Some people stay together for the children and some, one supposes, do it for the electorate. But Edwards also admits, “I was holding on to the life I wanted, even if the life I had was clearly less than what I wanted it to be.” This is all too easy to understand — who among us hasn’t carried on knowing something (a relationship, a job, a home) was less than perfect simply because it was easier to do so than to make a change as our community looked on?

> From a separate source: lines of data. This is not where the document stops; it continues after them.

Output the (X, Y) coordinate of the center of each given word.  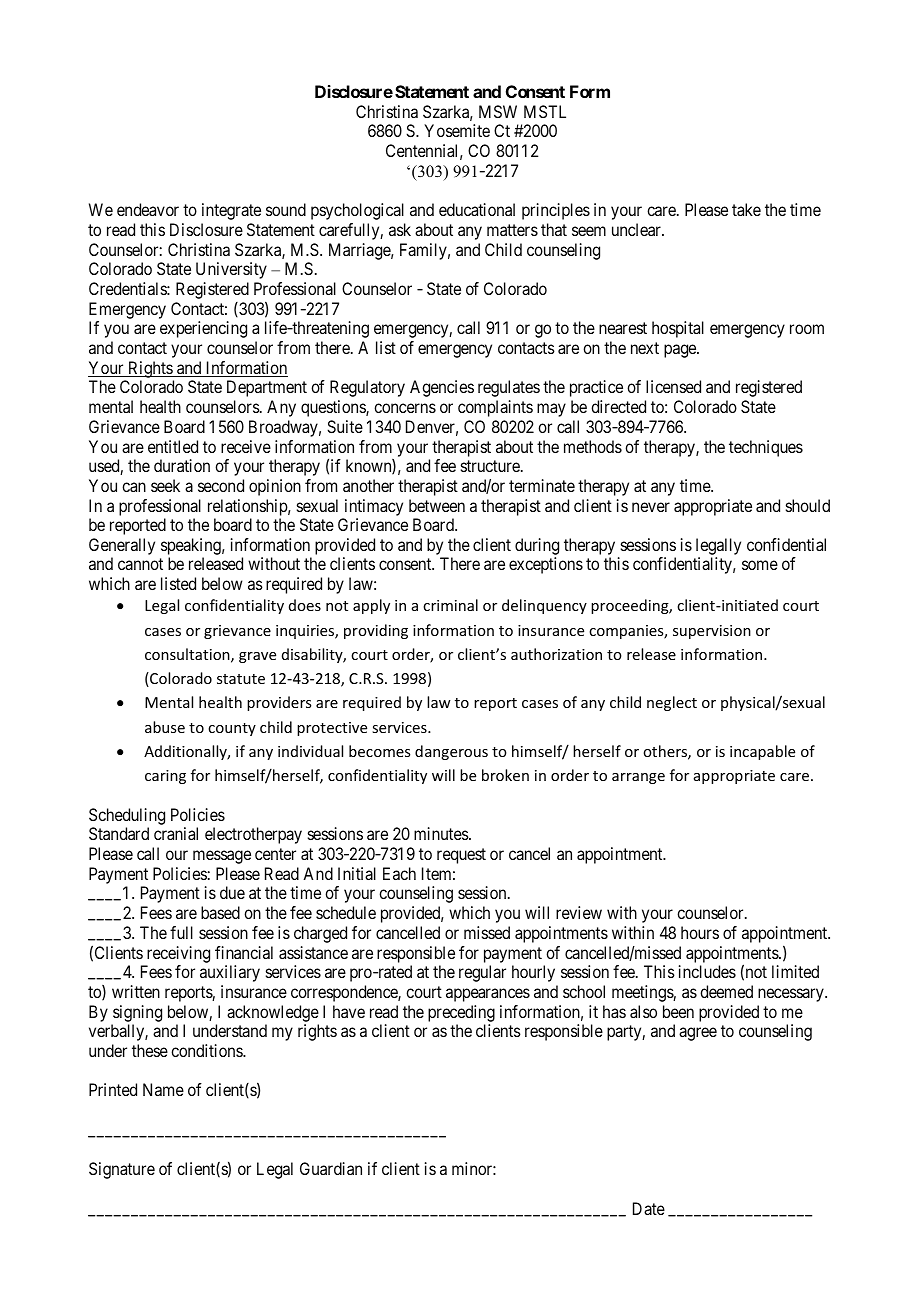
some (760, 565)
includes (707, 971)
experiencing (203, 329)
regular (482, 973)
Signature (122, 1170)
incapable (762, 752)
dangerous (451, 752)
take (746, 209)
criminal (450, 605)
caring (165, 777)
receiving (178, 954)
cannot (140, 564)
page (681, 351)
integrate (231, 211)
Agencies (442, 388)
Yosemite (457, 130)
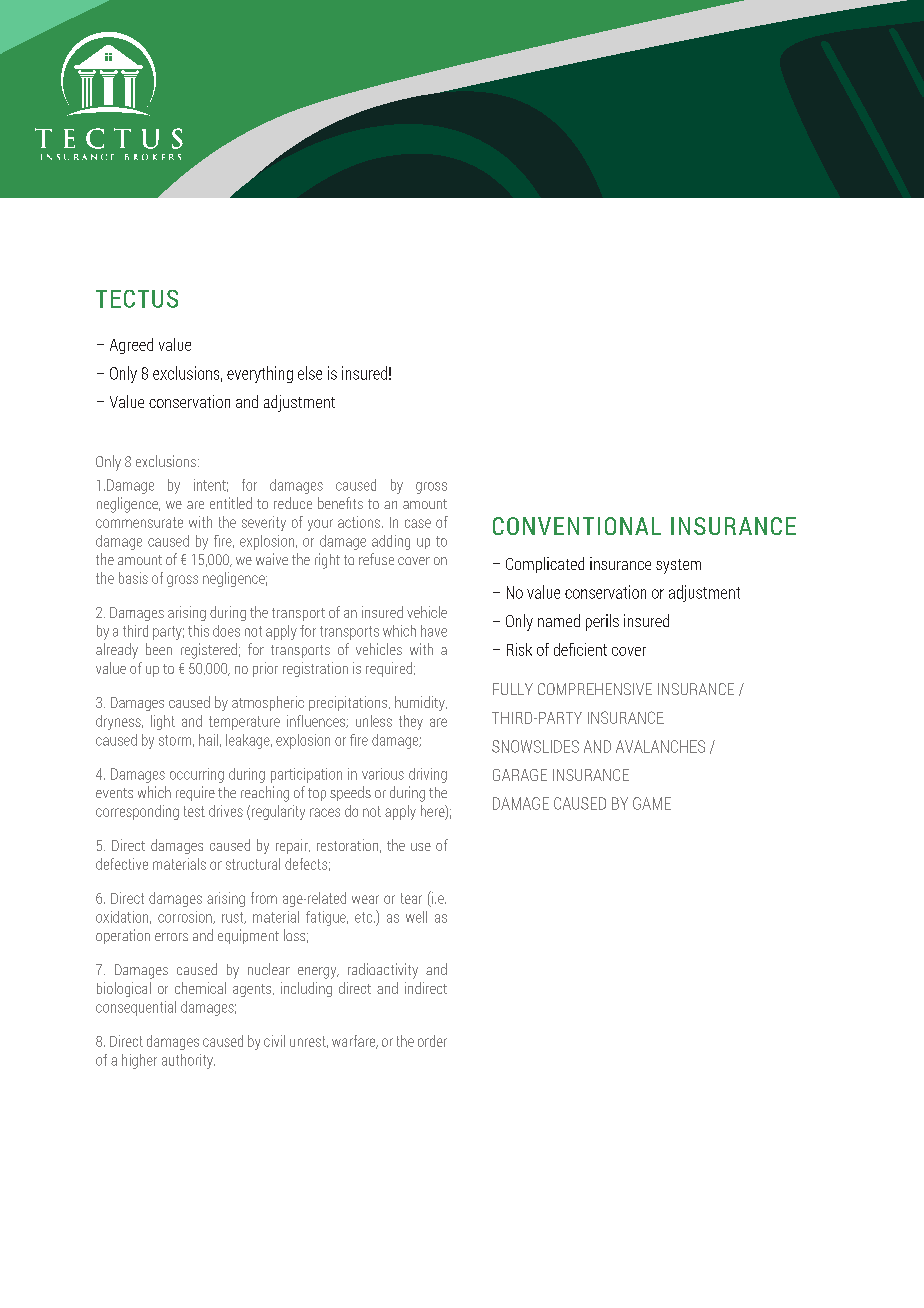 The height and width of the screenshot is (1308, 924). What do you see at coordinates (391, 542) in the screenshot?
I see `adding` at bounding box center [391, 542].
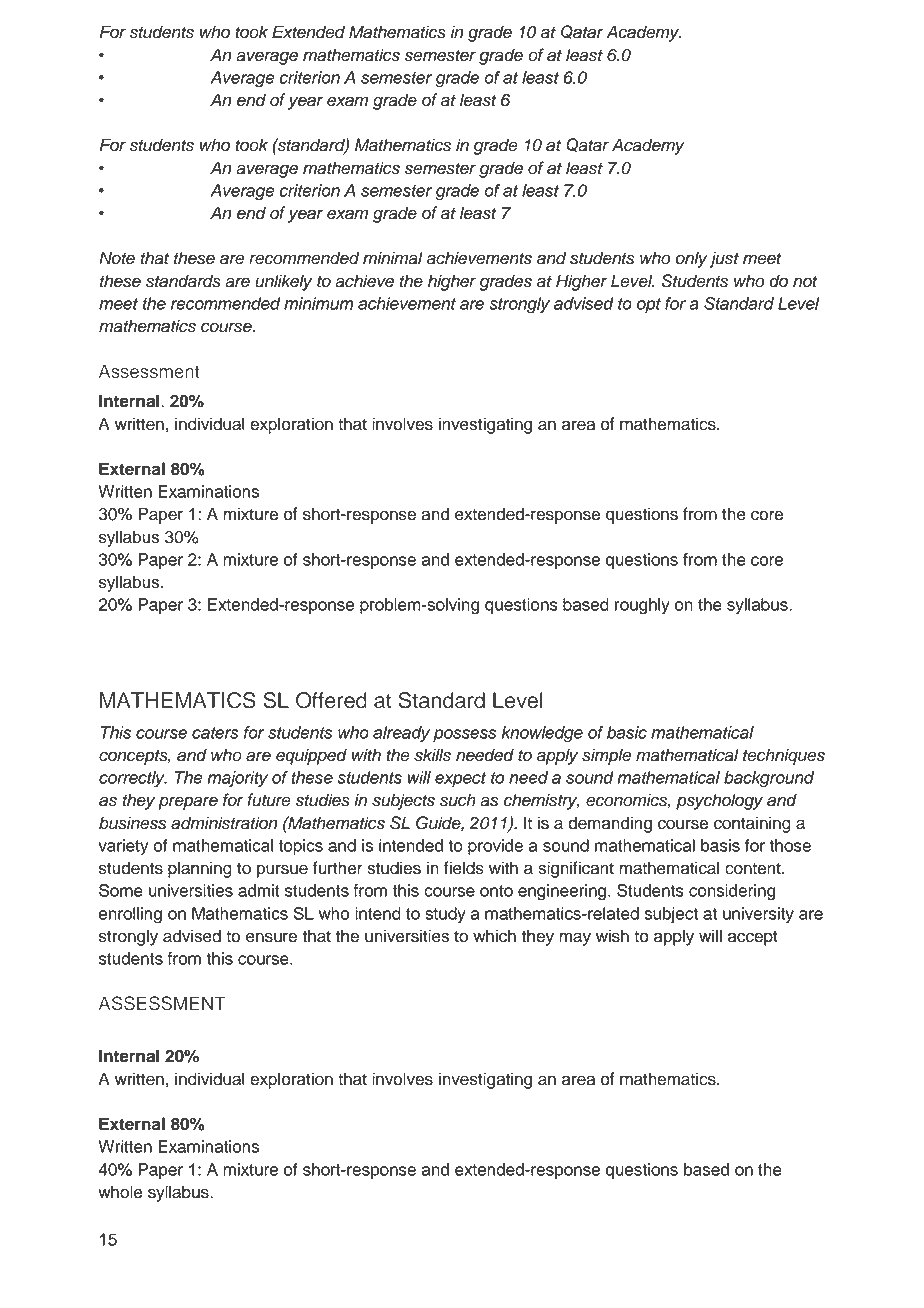 The image size is (924, 1308). I want to click on accept, so click(753, 938).
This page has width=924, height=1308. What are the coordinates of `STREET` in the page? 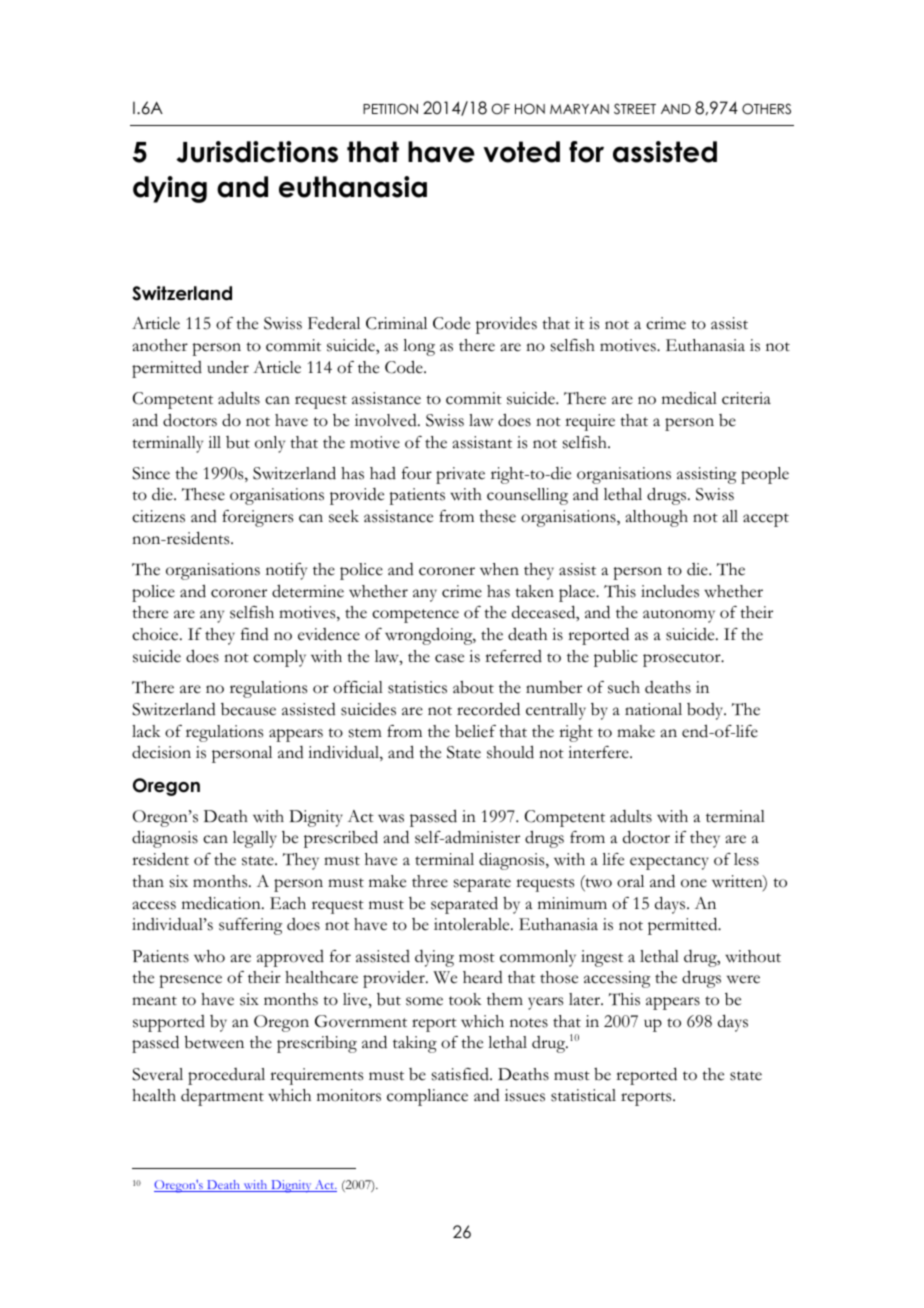 It's located at (635, 108).
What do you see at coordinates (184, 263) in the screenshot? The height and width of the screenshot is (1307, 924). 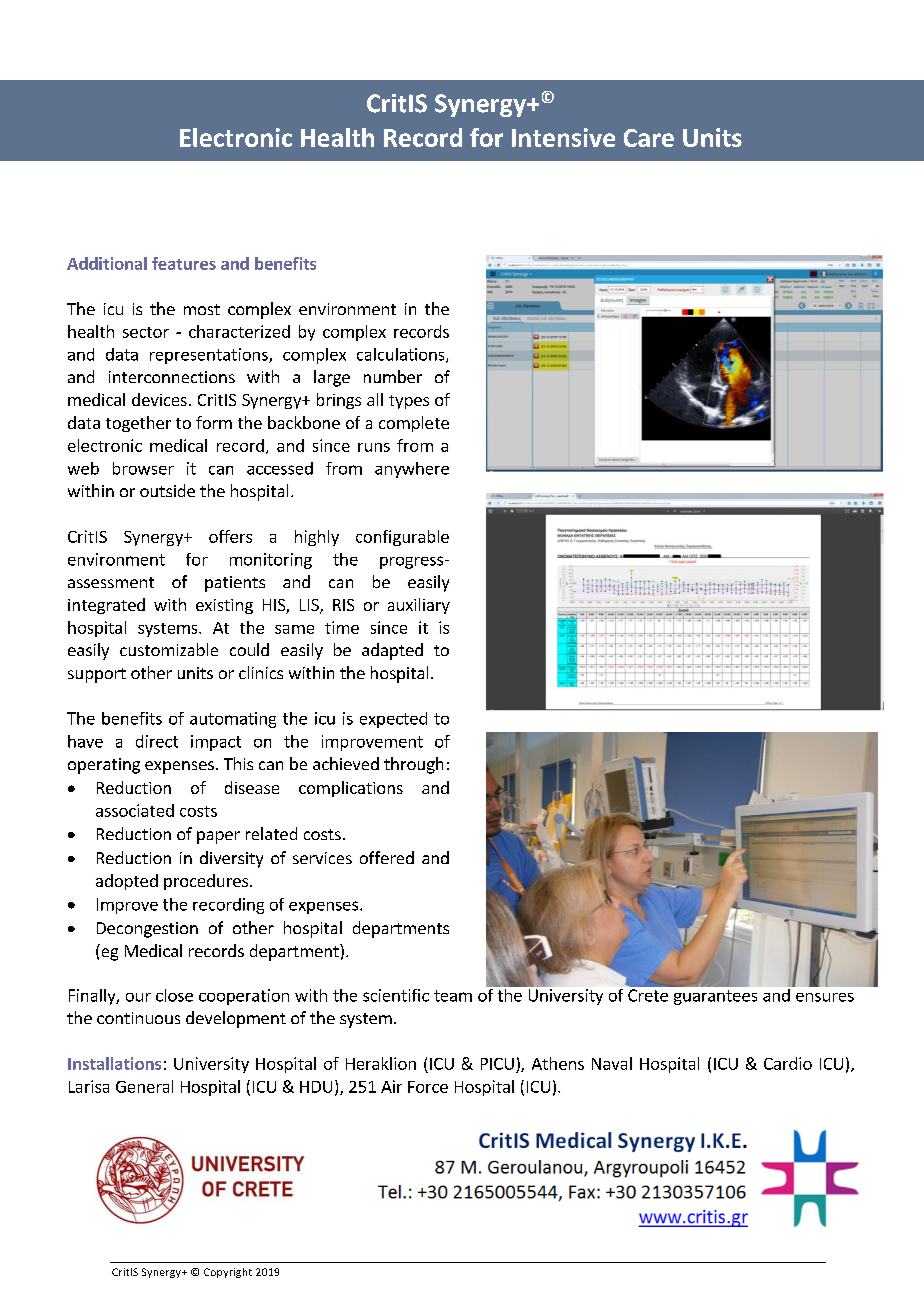 I see `features` at bounding box center [184, 263].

Edwards’s book is full of quotations meant to inspire — she references everything from the movie Groundhog Day to Stephen Sondheim to Ovid to the poet-songwriter Leonard Cohen to a friend’s fortune cookie (“You cannot change the wind, but you can adjust the sails”) — but even those of us who resist coffee mug–worthy sayings may find ourselves impressed, as ever, by Edwards’s candor. She doesn’t always come off well here, but she always comes across as human. And if we like her a bit less when, say, she paints a portrait of the perfect family decorating the Christmas tree (albeit while pointing out the hidden imperfections), we forgive her when she confesses, “One of the reasons that I spend time labeling baskets and organizing Christmas ornaments is that I have tried to create a world for my family that will last longer than the years I now have left.” Her willingness to uncover her fears, doubts, flaws, and motivations, which often reflect our own, accomplishes what she presumably set out, in part, to do with this book: rebuild our regard for her. After all, though Tennessee Williams is not among the many writers quoted in Resilience, Edwards has always depended on the kindness of strangers.